ConcurrentMap (unlimited)
An implementation that uses a ConcurrentHashMap as cache for all strings. The lifetime of the cache is equivalent with the lifetime of the XStream instance.
Sync'd WeakCache (length limit)
An implementation that uses a WeakCache for strings of limited length (38 characters). This cache uses weak references for its keys and values. An entry is therefore only kept as long as the deserialized object structure is referencing it. This is XStream's default strategy.
Syn'd WeakCache (unlimited)
An implementation that uses a WeakCache for all strings. This cache uses weak references for its keys and values. An entry is therefore ony kept as long as the deserialized object structure is referencing it.

Name Coder Benchmark

The values represent the average throughput of 25 runs with four threads using the Xpp3 parser for a structure with 250 nested elements using names invalid for XML elements. The benchmarks demonstrate different implementation strategies for a NameCoder to create valid tag names in XML.

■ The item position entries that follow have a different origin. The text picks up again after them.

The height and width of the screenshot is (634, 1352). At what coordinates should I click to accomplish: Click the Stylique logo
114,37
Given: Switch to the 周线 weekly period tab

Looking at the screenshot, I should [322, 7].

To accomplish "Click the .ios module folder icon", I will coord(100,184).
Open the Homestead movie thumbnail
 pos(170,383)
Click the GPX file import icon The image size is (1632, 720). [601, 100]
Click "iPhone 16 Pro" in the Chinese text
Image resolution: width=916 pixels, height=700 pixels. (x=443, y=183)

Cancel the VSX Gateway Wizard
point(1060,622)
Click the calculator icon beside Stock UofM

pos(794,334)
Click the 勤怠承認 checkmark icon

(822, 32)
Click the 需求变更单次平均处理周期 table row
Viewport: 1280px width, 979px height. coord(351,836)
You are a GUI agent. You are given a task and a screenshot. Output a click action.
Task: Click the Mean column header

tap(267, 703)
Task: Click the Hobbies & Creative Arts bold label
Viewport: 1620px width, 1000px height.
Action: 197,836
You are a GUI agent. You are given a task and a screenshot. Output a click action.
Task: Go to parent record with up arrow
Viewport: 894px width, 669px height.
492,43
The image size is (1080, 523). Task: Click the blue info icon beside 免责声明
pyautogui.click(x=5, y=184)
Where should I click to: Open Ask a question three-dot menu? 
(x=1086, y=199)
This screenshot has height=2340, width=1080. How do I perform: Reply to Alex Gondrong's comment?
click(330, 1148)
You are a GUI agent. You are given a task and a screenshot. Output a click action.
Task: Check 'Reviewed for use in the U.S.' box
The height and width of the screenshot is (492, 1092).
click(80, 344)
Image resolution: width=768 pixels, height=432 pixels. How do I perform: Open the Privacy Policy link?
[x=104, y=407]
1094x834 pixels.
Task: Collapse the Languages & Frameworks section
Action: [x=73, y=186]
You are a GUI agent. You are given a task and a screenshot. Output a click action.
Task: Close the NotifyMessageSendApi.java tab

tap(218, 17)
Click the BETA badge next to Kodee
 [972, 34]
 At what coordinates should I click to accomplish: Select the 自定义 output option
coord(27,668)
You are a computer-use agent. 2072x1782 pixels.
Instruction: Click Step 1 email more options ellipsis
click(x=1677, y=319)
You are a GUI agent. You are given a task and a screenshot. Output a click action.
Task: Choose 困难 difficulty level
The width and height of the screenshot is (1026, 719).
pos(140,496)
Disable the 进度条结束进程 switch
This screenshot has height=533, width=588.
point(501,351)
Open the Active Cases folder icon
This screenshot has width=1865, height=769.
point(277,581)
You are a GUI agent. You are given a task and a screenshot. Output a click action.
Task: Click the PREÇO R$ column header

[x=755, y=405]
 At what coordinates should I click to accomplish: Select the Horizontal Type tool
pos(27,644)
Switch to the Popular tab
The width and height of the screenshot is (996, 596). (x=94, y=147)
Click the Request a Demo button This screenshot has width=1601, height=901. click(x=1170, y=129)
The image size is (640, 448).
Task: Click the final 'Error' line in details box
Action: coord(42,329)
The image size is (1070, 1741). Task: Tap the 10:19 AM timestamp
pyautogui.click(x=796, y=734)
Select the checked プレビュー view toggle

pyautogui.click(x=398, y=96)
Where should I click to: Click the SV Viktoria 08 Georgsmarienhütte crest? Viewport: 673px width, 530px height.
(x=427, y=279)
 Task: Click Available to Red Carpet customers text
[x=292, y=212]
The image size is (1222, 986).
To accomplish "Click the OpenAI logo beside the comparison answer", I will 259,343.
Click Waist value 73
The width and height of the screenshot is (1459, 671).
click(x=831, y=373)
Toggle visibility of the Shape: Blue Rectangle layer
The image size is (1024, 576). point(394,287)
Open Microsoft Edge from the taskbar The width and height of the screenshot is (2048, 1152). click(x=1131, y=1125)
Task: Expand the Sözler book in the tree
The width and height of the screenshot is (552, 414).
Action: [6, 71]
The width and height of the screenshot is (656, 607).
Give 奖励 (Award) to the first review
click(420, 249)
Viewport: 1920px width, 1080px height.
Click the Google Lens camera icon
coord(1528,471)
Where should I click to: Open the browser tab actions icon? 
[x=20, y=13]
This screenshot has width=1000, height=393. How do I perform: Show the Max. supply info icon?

NameCoder Implementation Throughput
No Coding 4212316.966
Dollar Coding 4843325.489
Escaped Underscore Coding 6496347.261
Cached Escaped Underscore Coding 4708590.172
XML Friendly Coding 5122809.546
No Coding
An implementation that does not encode the names of XML elements. It relies on the fact that the object graph does not contain elements with invalid XML names, because the name of the class types and members are either conforming or have been aliased.
Dollar Coding
An implementation that uses String.replace to replace any dollar sign with '·' (middle dot), a valid character normally not used for Java identifiers. In typical Java code there are no other invalid characters used for Java identifiers, however, Java allows identifiers to contain a wide range of UTF-8 characters and the JVM has even less restrictions.
Escaped Underscore Coding
An implementation that uses a StringBuilder to create the XML name by replacing any dollar sign with '_-' and escapes every plain underscore with two ones. The implementation will therefore only use characters in the standard ASCII range. It is not possible to use a simple minus sign as replacement because it is not a valid first character for XML names. However, the comments about Java identifiers and JVM identifiers from the Dollar Coding still apply.
Cached Escaped Underscore Coding
An implementation that implements a cache for the NameCoder that escapes the underscores.
XML Friendly Coding
The default implementation of XStream using a StringBuilder and a cache, encoding any character that is invalid for XML names. It implements also the underscore escaping for compatibility reasons with XML created by earlier versions of XStream.